-- BRIEF --
Return each line of the material below exactly. Begin at the first and end on the line with "You are a computer-use agent. This".

:::

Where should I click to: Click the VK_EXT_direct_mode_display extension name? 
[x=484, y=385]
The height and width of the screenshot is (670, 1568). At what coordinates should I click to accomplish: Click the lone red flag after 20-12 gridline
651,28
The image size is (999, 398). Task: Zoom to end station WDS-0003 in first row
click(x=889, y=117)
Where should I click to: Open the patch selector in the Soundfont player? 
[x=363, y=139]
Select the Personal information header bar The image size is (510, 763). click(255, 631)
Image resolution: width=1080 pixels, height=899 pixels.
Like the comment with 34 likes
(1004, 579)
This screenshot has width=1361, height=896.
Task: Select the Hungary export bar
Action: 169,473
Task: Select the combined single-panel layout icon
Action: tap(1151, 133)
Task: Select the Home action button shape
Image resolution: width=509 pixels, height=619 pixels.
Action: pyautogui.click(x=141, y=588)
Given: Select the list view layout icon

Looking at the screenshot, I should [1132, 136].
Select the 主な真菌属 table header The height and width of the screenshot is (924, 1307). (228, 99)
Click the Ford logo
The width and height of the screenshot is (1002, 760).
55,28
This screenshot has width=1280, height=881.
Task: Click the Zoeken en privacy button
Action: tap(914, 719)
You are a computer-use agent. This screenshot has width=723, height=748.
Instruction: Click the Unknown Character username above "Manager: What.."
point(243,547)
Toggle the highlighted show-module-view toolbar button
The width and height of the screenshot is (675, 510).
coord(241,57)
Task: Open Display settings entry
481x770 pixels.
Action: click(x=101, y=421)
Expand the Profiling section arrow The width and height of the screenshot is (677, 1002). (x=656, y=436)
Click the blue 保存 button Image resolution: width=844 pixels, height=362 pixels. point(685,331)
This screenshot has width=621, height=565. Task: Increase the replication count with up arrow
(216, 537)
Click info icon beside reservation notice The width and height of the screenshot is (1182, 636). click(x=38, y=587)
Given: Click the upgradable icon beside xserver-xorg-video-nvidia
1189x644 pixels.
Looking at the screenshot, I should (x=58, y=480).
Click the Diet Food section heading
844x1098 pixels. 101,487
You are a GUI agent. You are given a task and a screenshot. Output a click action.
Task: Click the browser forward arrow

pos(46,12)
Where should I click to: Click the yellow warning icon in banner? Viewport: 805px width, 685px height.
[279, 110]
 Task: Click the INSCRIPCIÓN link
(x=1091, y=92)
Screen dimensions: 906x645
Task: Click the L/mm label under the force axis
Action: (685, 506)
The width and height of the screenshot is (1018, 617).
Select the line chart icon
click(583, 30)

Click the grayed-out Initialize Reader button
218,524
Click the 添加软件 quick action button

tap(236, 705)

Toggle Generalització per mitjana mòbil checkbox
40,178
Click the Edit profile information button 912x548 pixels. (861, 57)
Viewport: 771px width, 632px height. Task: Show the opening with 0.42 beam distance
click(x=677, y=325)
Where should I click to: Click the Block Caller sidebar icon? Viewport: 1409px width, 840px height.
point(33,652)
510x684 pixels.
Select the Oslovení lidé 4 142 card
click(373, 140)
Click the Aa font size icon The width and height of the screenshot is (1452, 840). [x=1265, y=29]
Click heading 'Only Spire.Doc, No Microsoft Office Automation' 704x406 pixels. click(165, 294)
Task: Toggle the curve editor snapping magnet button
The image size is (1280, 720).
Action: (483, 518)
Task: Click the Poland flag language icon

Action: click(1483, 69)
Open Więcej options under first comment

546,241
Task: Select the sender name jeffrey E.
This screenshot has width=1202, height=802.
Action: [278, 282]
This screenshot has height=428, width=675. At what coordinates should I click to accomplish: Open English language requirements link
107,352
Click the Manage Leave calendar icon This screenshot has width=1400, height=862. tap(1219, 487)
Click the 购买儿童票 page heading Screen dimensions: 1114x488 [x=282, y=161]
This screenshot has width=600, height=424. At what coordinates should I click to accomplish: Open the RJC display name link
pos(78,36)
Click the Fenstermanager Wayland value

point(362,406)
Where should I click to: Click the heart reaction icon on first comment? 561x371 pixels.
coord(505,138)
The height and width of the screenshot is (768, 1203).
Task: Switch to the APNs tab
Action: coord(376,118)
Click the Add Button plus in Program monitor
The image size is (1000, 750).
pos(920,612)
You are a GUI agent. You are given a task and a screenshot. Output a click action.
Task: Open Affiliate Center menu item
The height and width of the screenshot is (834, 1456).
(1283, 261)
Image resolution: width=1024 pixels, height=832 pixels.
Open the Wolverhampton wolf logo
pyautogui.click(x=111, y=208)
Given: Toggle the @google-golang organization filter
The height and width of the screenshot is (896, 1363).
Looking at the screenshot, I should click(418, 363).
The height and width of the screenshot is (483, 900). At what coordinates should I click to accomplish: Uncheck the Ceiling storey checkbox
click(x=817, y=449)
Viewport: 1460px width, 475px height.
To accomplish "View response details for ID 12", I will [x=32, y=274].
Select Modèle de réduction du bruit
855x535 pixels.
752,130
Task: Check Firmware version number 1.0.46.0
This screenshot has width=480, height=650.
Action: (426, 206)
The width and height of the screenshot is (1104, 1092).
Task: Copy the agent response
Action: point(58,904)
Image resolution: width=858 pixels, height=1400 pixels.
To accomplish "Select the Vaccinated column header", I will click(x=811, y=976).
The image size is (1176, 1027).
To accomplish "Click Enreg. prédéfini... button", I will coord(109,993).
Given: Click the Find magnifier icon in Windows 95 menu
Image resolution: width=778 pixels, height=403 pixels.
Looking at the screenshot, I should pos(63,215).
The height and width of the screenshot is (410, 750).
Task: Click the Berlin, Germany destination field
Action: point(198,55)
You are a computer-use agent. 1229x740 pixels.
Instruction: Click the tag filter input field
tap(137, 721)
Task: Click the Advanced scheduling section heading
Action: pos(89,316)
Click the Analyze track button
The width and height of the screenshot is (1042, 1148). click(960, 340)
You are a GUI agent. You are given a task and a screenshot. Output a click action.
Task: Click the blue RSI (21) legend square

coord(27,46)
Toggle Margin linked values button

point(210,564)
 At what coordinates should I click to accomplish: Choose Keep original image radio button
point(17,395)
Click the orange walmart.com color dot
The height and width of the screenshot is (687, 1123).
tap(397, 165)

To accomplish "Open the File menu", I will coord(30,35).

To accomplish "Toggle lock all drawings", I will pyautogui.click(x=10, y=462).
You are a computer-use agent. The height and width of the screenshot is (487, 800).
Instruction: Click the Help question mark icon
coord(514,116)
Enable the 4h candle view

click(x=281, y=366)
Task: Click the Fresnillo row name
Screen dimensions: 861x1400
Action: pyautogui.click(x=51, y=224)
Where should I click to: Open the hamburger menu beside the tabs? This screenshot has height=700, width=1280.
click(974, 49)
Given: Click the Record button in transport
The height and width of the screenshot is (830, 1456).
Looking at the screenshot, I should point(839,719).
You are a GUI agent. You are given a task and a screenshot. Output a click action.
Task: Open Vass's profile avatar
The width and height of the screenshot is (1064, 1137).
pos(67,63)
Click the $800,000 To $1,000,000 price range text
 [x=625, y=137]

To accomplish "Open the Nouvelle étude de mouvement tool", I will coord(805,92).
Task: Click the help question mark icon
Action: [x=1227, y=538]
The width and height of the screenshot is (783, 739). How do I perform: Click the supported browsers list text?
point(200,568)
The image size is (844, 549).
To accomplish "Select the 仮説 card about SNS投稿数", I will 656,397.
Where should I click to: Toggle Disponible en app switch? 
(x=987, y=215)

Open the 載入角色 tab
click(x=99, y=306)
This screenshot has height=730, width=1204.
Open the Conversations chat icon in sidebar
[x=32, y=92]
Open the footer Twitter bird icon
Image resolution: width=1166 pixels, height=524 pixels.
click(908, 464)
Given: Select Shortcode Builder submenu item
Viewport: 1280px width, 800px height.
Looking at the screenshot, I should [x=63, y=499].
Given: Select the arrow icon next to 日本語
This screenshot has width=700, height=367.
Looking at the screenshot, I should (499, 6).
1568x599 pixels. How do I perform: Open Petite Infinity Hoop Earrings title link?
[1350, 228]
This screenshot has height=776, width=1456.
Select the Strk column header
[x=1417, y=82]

:::

-- COMPLETED EXERCISE --
Where should I click to: Click the VK_EXT_direct_mode_display extension name? 
[x=484, y=385]
The height and width of the screenshot is (670, 1568). At what coordinates should I click to accomplish: Click the lone red flag after 20-12 gridline
651,28
The image size is (999, 398). Task: Zoom to end station WDS-0003 in first row
click(x=889, y=117)
Where should I click to: Open the patch selector in the Soundfont player? 
[x=363, y=139]
Select the Personal information header bar The image size is (510, 763). click(255, 631)
Image resolution: width=1080 pixels, height=899 pixels.
Like the comment with 34 likes
(1004, 579)
This screenshot has width=1361, height=896.
Task: Select the Hungary export bar
Action: 169,473
Task: Select the combined single-panel layout icon
Action: tap(1151, 133)
Task: Select the Home action button shape
Image resolution: width=509 pixels, height=619 pixels.
Action: pyautogui.click(x=141, y=588)
Given: Select the list view layout icon

Looking at the screenshot, I should [1132, 136].
Select the 主な真菌属 table header The height and width of the screenshot is (924, 1307). (228, 99)
Click the Ford logo
The width and height of the screenshot is (1002, 760).
55,28
This screenshot has width=1280, height=881.
Task: Click the Zoeken en privacy button
Action: tap(914, 719)
You are a computer-use agent. This screenshot has width=723, height=748.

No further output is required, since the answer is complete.